MH: Two major influences on the incoming material stream at a MRF are the complexity of products and packaging, as well as contamination rates. Household and consumer products are becoming more visually diverse and built from a variety of materials. This product diversity leads to consumer confusion and many non-recoverable objects being put into the single stream and increasing contamination rates. The contamination creates several challenges that affect MRF sorting needs. First, high rates of contamination increase the cost to sort single stream. Second, contamination finds its way into recyclables entering the commodity markets and decreases product quality.
Robots are very useful in addressing these challenges. First, the artificial intelligence that powers the robotics perceives and learns all of the objects in the single stream. The more objects the fleet of robots sees, the more they learn how to identify recoverable objects and contaminants. The robots can effectively behave like a sensor to detect and report contamination levels to MRF managers. Many robots are deployed at quality control stations where the robot can remove contamination and also quantify the quality of the material destined for the commodity market. Robots are also deployed in fiber and container line recycling, where they tackle the increasing costs to sort desired material. Robots are priced to be competitive with human sorters, and are picking and placing objects at up to twice the speed of a worker. This cost savings becomes more pronounced as MRFs operate two or three shifts per day.
WT: Robots in MRF applications are a new proposition for many. Where do you see the biggest need?
MH: Robots in MRF applications may seem like a new proposition for many, but one can quickly find robots that have been operating for several years and solving MRFs’ greatest sorting challenges. These include quality control, container line and residue line recovery. Each of these stations within a MRF has been traditionally staffed by people. Most MRFs are challenged to recruit and retain people in these roles and are chronically understaffed, resulting in decreased throughput and product quality. Every new sorter has to be trained on what commodities are in the complex single stream, and that knowledge is lost when they depart. Robots are rapidly deployed into the footprint of the sorting station, competitively priced and operate each shift of every day. Operating at up to twice the speed of a person creates value for the operator on day one. Robots have been operating in these positions for years now and have amassed knowledge of the material stream, which is no longer lost when an employee leaves.
WT: How do you see robotics/AI technology evolving over the next five to 10 years?
MH: The use of AI in recycling is only just beginning. In the near future, you’re going to see very precise categories for identification and purity rates that are difficult to achieve with alternative technologies.
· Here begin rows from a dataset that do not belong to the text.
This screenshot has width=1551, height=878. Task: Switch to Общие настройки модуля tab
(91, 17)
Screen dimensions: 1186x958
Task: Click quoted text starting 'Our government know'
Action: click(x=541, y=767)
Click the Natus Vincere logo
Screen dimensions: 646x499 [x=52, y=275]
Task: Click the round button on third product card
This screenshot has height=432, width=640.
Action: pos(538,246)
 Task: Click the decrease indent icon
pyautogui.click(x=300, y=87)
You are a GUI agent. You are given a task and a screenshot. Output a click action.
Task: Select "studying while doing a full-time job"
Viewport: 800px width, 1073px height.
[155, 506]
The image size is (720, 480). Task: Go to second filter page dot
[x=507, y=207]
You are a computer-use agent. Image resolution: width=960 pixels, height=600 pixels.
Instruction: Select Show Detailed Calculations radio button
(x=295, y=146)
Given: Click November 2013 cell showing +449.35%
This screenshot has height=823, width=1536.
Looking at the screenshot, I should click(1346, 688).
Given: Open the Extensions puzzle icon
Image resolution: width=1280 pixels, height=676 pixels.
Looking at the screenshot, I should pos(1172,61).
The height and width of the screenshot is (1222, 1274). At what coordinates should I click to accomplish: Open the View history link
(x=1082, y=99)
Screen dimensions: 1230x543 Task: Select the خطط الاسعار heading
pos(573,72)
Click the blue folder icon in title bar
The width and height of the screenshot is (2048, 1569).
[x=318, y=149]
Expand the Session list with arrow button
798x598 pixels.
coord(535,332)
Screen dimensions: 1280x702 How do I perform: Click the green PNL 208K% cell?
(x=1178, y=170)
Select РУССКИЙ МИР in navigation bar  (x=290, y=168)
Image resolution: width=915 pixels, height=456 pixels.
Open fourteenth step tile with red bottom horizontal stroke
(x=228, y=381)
With these capabilities, what is exciting is that we’re starting to see robotics applications that we never thought of. You now have the ability to measure nearly any facet of the material stream that you care to know, and we can only imagine the possibilities that is going to open up.
We believe the reliability and performance of these robotics systems will continue to improve quickly, and they will become a staple of the industry. Speaking five to 10 years in the future, I think it will be unusual to visit a recycling facility that doesn’t have a robot, or perhaps one that is not almost fully staffed with robots. I think in that time horizon, you will also have several facilities that are fully autonomous.
An abridged version of this interview ran in the July-August issue of Waste Today.